Un nouveau rapport d'Amnesty International fait état de détentions arbitraires sans inculpation ni jugement, de disparitions forcées et d'actes de torture et autres mauvais traitements commis à Camp Kami, dans le camp militaire de Mukamira et dans des lieux de détention clandestins situés dans la capitale, Kigali.
Afin que l'Etat de droit acquière une réalité tangible, le Rwanda doit respecter et faire respecter les droits humains et mener les enquêtes nécessaires à l'identification du système de détention parallèle qui échappe à l'autorité du Service correctionnel du Rwanda (SCR), ainsi que juger les personnes responsables de ces atteintes aux droits humains. Un terme doit être mis au caractère secret qui entoure ces exactions.
En vertu du principe de responsabilité hiérarchique, les personnes qui contrôlent les services de renseignements militaires ou d'autres membres de l'armée peuvent être tenus pour responsables d'atteintes au droits humains lorsqu'ils savaient ou auraient dû savoir que les subordonnés commettraient, ou étaient susceptibles de commettre ces actes.

____________________

• **CONSIGNES**:
- A) Reproduisez fidèlement le passage de l'extrait sur les détentions au Rwanda qui va de « En vertu du » jusqu'à « commettre ces actes. ».
- B) Énumérez tous les lieux de détention cités dans l'extrait sur les détentions au Rwanda.
- C) Répondez aux questions suivantes à partir de l'extrait sur les détentions au Rwanda.
(i) Quelle organisation publie le nouveau rapport ?
(ii) À l'autorité de quel service le système de détention parallèle échappe-t-il ?
(iii) En vertu de quel principe les personnes qui contrôlent les services de renseignements militaires peuvent-elles être tenues pour responsables ?

• **JEU DE DONNÉES**:
____________________

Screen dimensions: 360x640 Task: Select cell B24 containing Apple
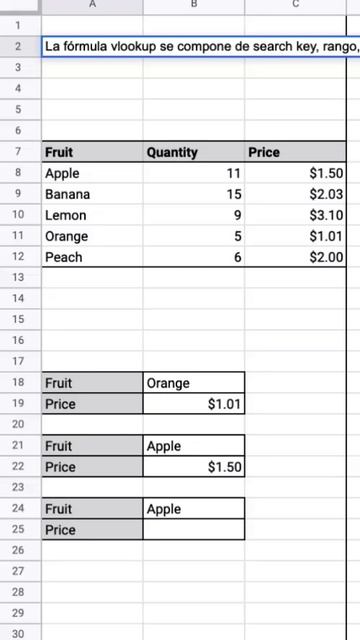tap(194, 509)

____________________

• **RÉPONSES**:
- A)
En vertu du principe de responsabilité hiérarchique, les personnes qui contrôlent les services de renseignements militaires ou d'autres membres de l'armée peuvent être tenus pour responsables d'atteintes au droits humains lorsqu'ils savaient ou auraient dû savoir que les subordonnés commettraient, ou étaient susceptibles de commettre ces actes.

- B)
- Camp Kami
- le camp militaire de Mukamira
- des lieux de détention clandestins situés dans la capitale, Kigali

- C)
(i) Amnesty International.
(ii) Le Service correctionnel du Rwanda (SCR).
(iii) Le principe de responsabilité hiérarchique.